NetScaler also earned the best possible score for the advanced threat intelligence emerging feature. The solution uses all available sources–IP Reputation, external feeds, an SOC team, and even community feeds–to determine current and evolving threats. This is the most comprehensive solution tied into an AAS product that we analyzed.
Challenges
NetScaler has not yet implemented a modern AI engine. This leads to both of the largest challenges for the product in our analysis.
First, NetScaler scored a zero for our AI-enhanced vulnerability detection key feature. This is currently the best way to determine vulnerabilities, by allowing AI to sift through large volumes of data. Given NetScaler’s high score for advanced threat intelligence, this may not be an issue for some users, but there is no AI engine. Second was a zero for the AI for real-time detection and response emerging feature due to NetScaler’s lack of an AI implementation for that.
Purchase Considerations
Lack of a SaaS or managed solution means organizations will need the staff and skills to implement the solution internally or budget for external professional services to implement it and train staff to maintain it.

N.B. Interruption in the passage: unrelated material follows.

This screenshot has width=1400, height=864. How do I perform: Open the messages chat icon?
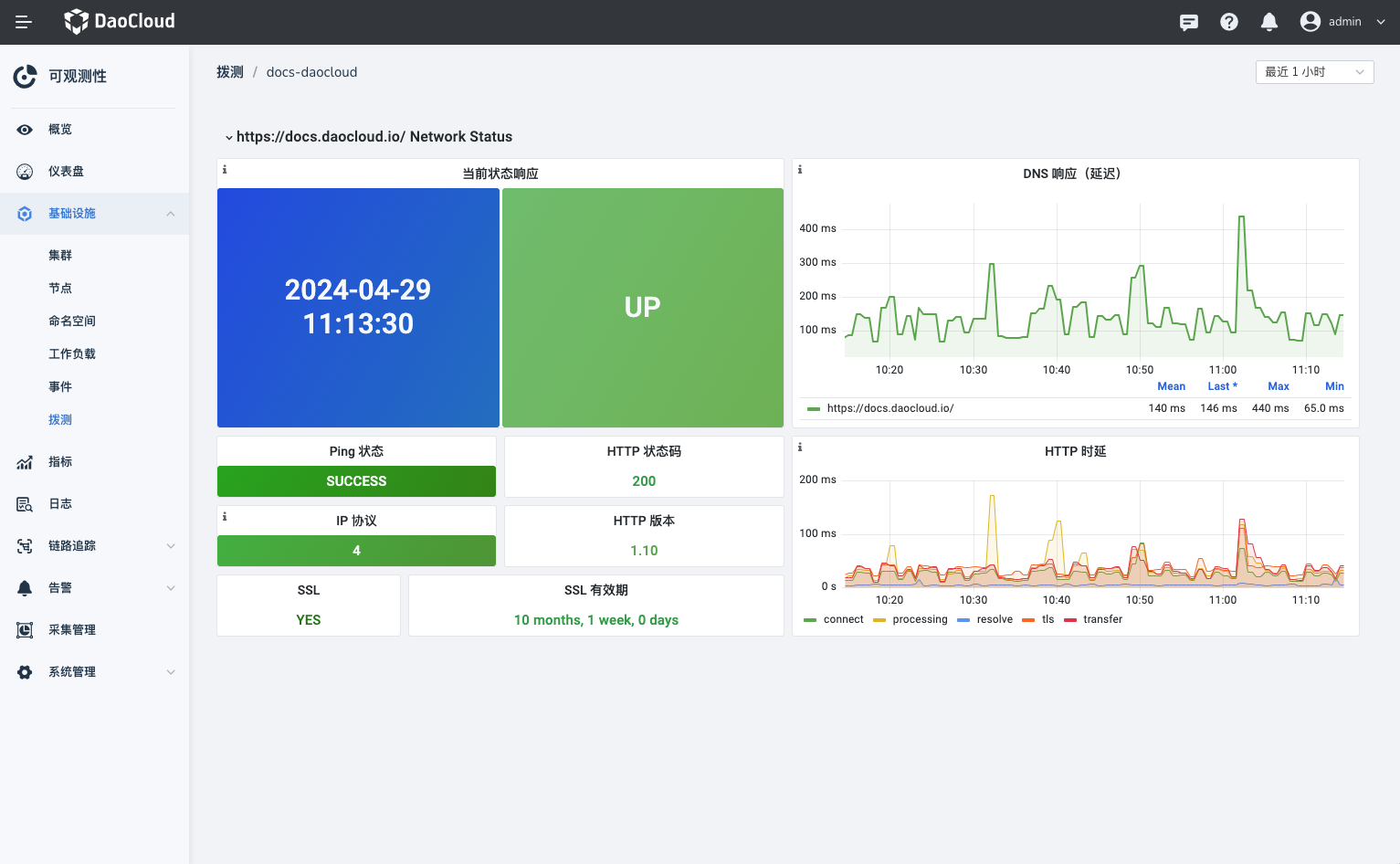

Organizations that require a purely local solution should have NetScaler on their short list. Organizations with broad application delivery and security needs will find NetScaler to be one of the best solutions to offer both AAS and a variety of other security and application delivery features, all bundled into a single platform for a single price and implementation expense.
Radar Chart Overview
NetScaler is a Leader in the Maturity/Platform Play quadrant of our Radar chart. This is the same as last year’s rating, with only the rate of change shifting from Fast Mover to Forward Mover, reflecting the rate of new feature deployment slowing to digest recent changes in both the product and the company.
Radware
Solution Overview
Radware has amassed a broad selection of deeply integrated tools that are available à la carte to build the protection that an organization needs. In the case of AAS, this analysis considered Radware products Cloud WAF, Bot Management, Kubernetes WAF, ERT Active Attackers Feed, and Alteon ADC with Integrated WAF.
Strengths
Radware is the only vendor in this analysis to earn a top score on the AI-enhanced vulnerability detection criterion. Radware includes everything that we currently look for in this feature; the AI vulnerability enhancement system uses both IP and application layer information to learn of attacks to protect against and offer suggestions to IT. This subsystem works with data from and provides feeds to the many other products in the solution set.

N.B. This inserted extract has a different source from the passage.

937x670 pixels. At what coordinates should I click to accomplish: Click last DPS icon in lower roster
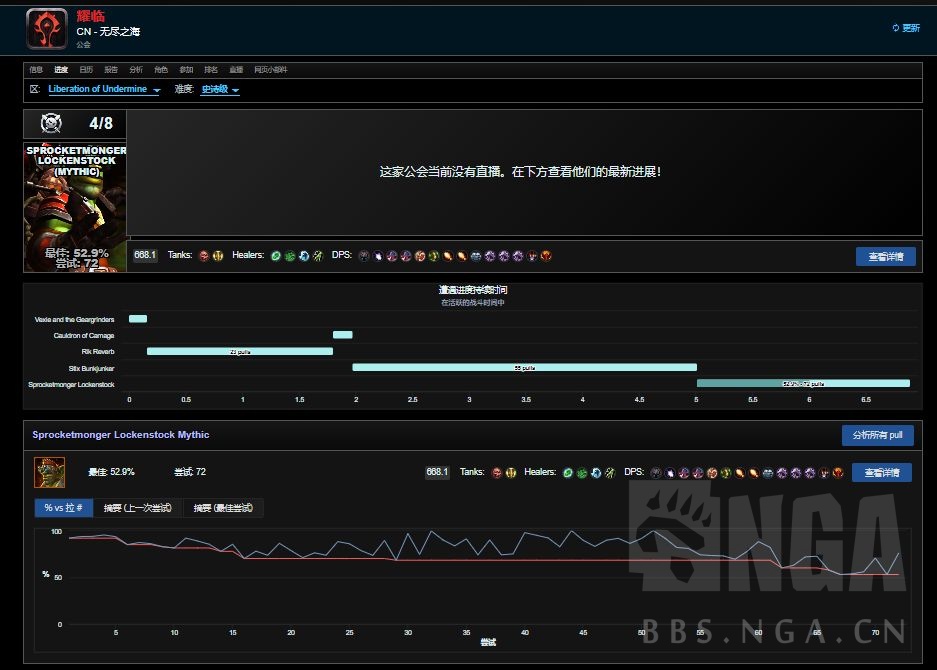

Radware also earned a top score for the bot management key feature. While the reasons for top scores on this criterion vary, Radware is the only one that offers cryptochallenge. This is the ability to increase computational complexity of challenges issued during bot attacks to increase the workload of the attacking platforms. Combined with an otherwise exemplary bot management solution, we find this a compelling feature.
Challenges
Like several other vendors in this analysis, Radware makes certain the product is compliant, so as not to be a negative to compliance efforts, but beyond that, any support for compliance efforts is ancillary to other functionality. As such, the product earned a below-average score for compliance.
Radware’s score on DLP was average. The limited functionality for auto-blocking known forms of critical data would have resulted in a below-average score, but an engine for organizations to create their own rules brought it up to average because DLP can, in principle, be implemented in the product.
Purchase Considerations
Implementation may well take more work than for some other solutions based upon environment complexity, but Radware can solve the problem, whatever needs protection, wherever it needs protection.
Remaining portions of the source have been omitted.